Respondent's claim again mounts only a facial challenge to the statute on due process grounds, not an "as applied" challenge. Successfully making a facial challenge to a statute's constitutionality is extremely difficult, requiring a showing that the statute would be invalid under any imaginable set of circumstances. The invalidity of the statute in one particular set of circumstances is insufficient to prove its facial invalidity. In re Parentage of John M., 212 Ill. 2d 253, 269, 288 Ill. Dec. 142, 817 N.E.2d 500 (2004). "`[S]o long as there exists a situation in which a statute could be validly applied, a facial challenge must fail.'" People v. Huddleston, 212 Ill. 2d 107, 145, 287 Ill. Dec. 560, 816 N.E.2d 322 (2004), quoting Hill, 202 Ill.2d at 157, 269 Ill. Dec. 875, 781 N.E.2d 1065.
Here, it is a simple exercise to imagine a factual scenario where the physical appearances would readily establish the victim's age as under 17 and the solicited *804 adult's age as over 17, as required by the statute. The solicitation statute would not violate due process by failing to include a specific requirement of knowledge of the participants' ages under at least one factual scenario; thus, respondent's facial challenge must fail.
III. CONCLUSION
For the reasons stated, we hold that: (1) the indecent solicitation of an adult statute is applicable to juveniles; (2) the appellate court erred by applying cross-comparison analysis in concluding that the statute violated the proportionate penalties clause; (3) respondent has standing to raise facial challenges to the statute under the due process clause; and (4) the statute does not violate due process by failing to require a culpable mental state or knowledge of the participants' ages or by converting misdemeanor conduct into a felony.

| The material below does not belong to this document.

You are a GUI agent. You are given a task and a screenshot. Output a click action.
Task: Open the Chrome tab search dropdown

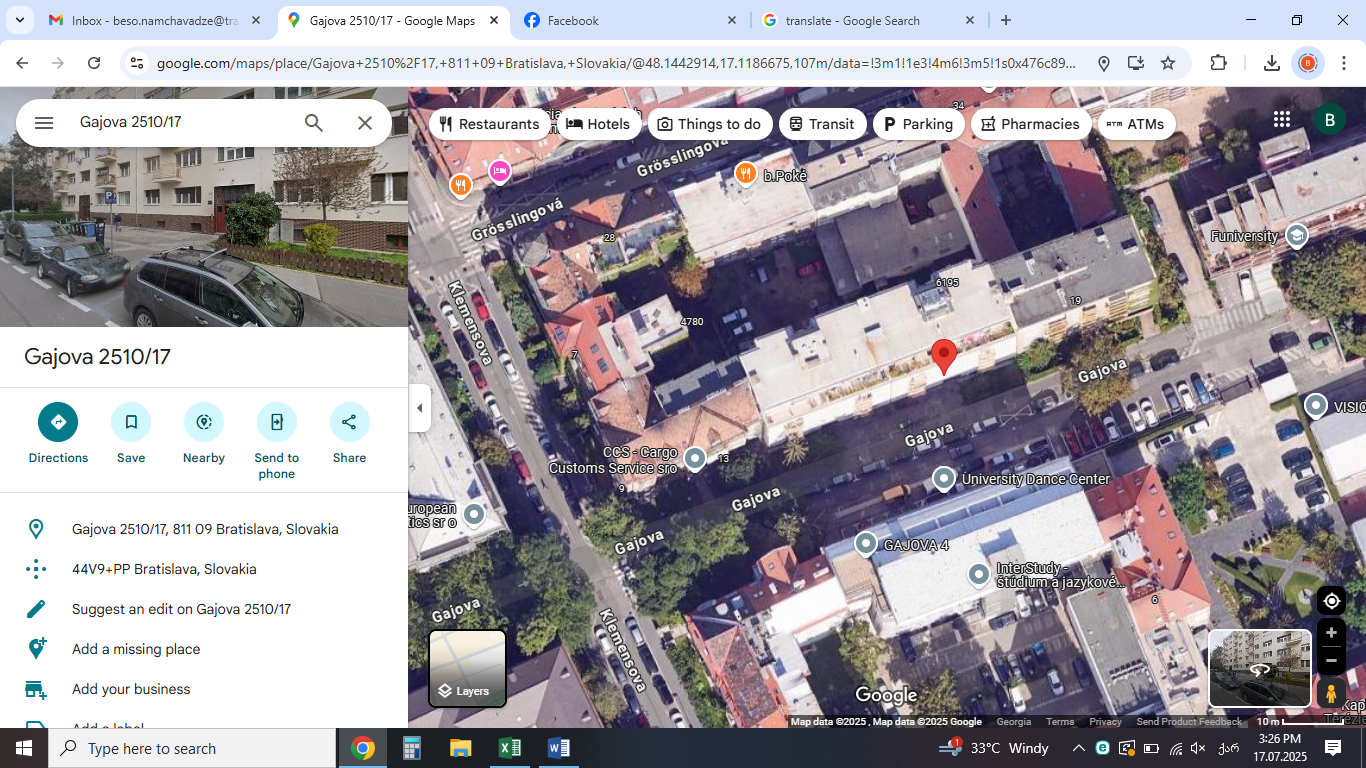[x=19, y=20]

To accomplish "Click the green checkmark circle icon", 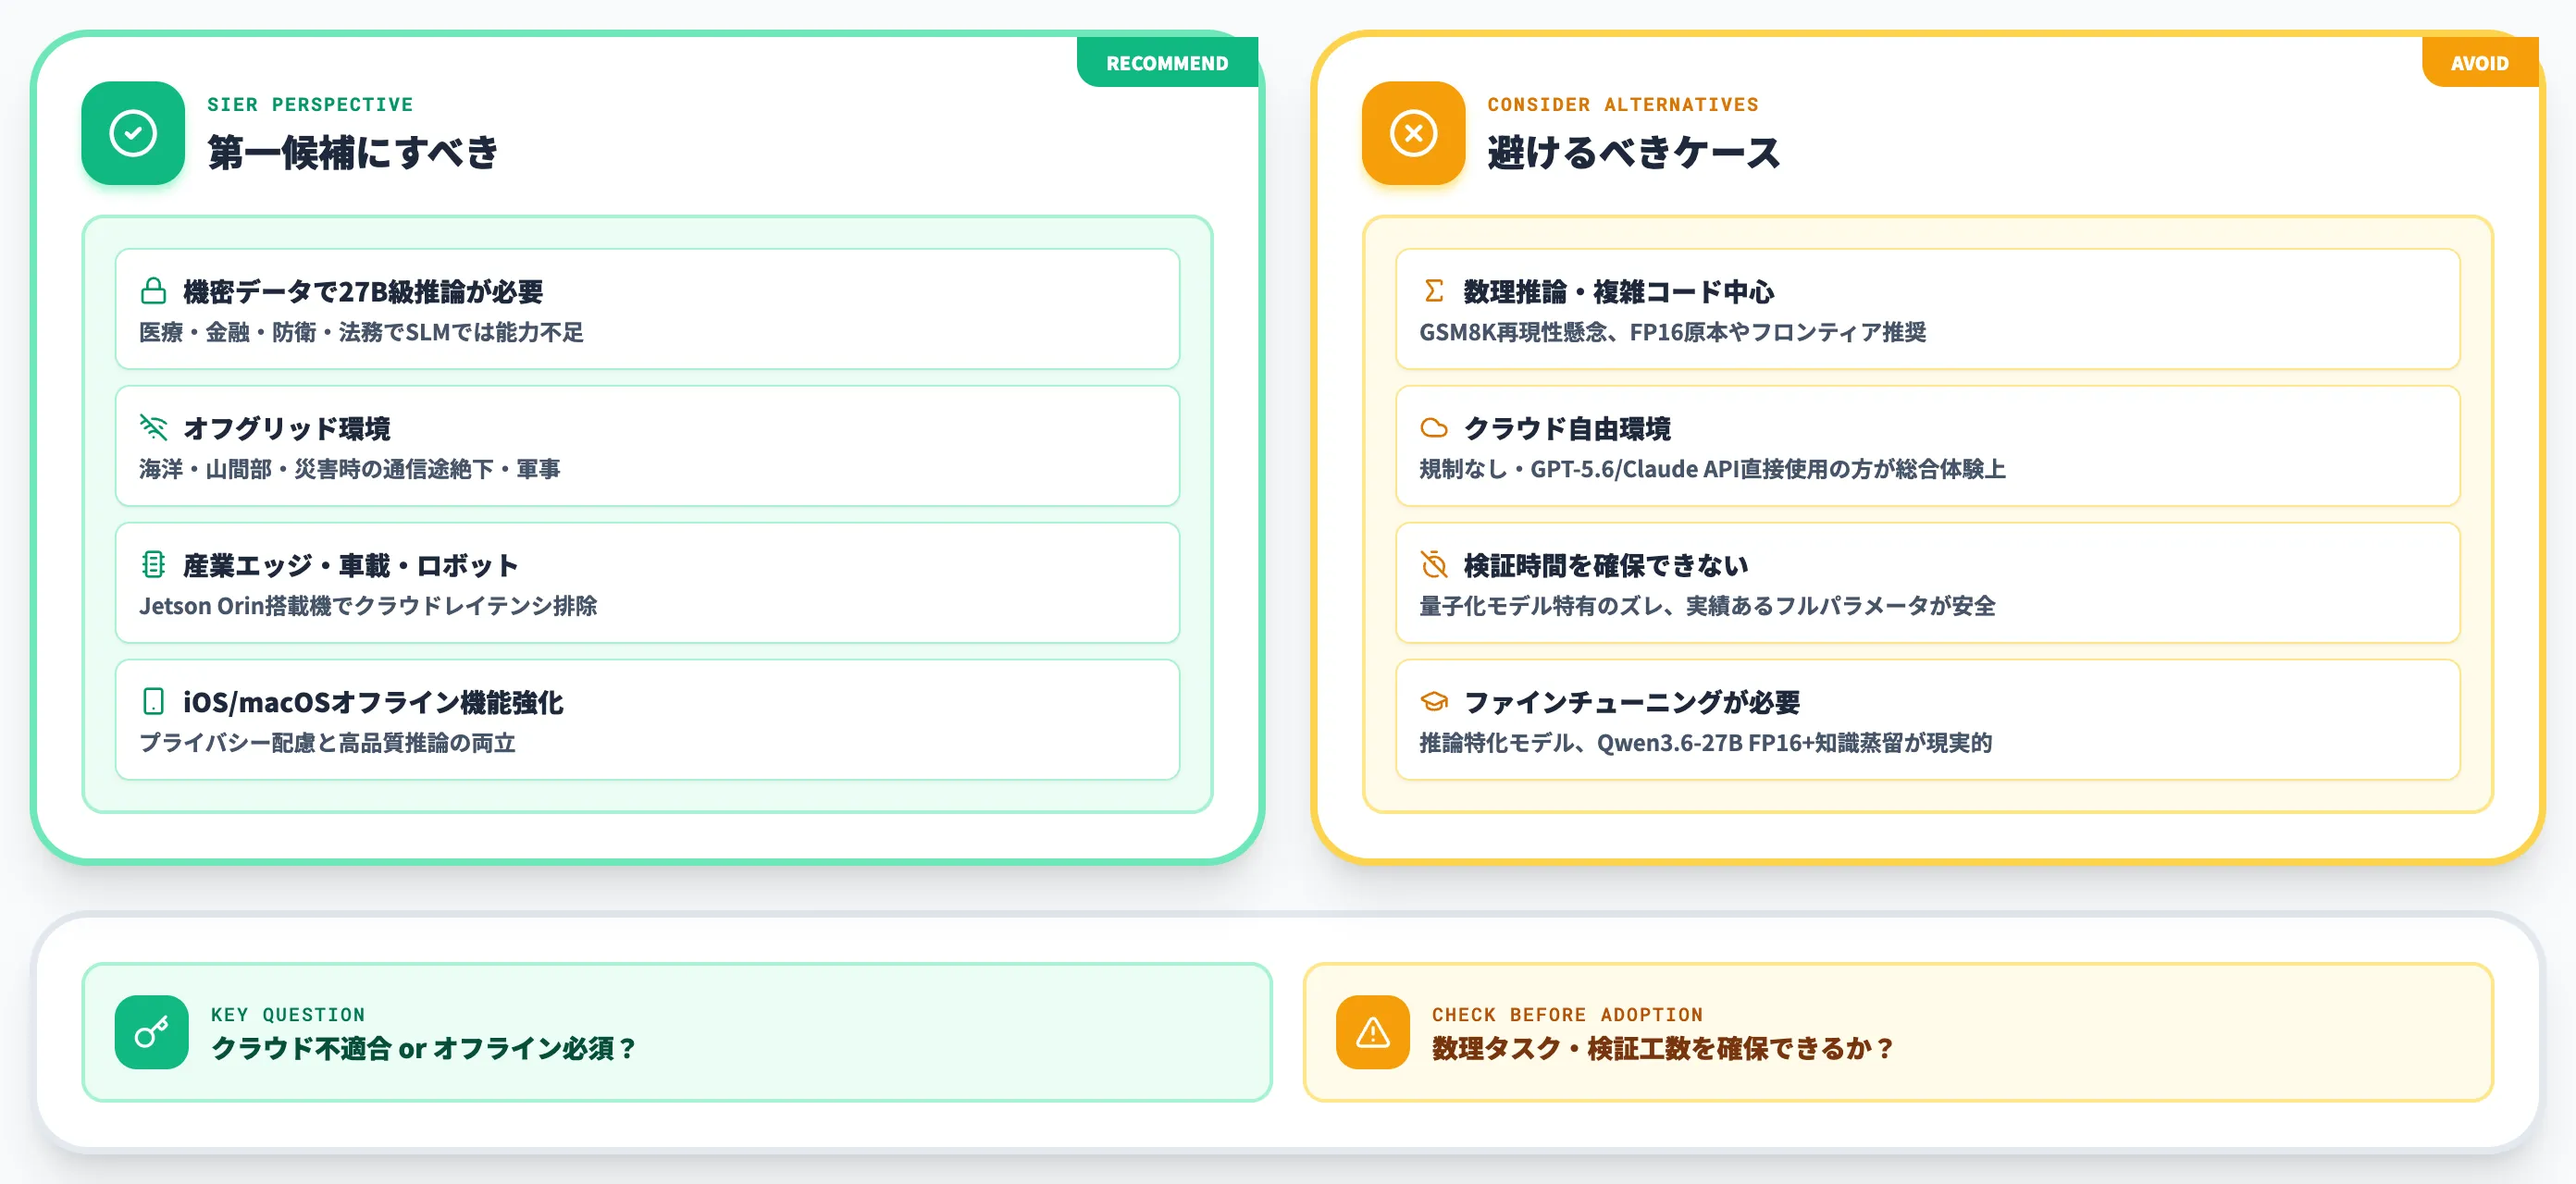I will [x=133, y=133].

The judgment of the appellate court is reversed, and the judgment of the circuit court is affirmed.
Appellate court judgment reversed; circuit court judgment affirmed.
Chief Justice THOMAS and Justices FREEMAN, McMORROW, FITZGERALD, GARMAN, and KARMEIER concurred in the judgment and opinion.
NOTES
[1] Although E.J. was not a minor at the time of this incident, we will use only her initials as identification.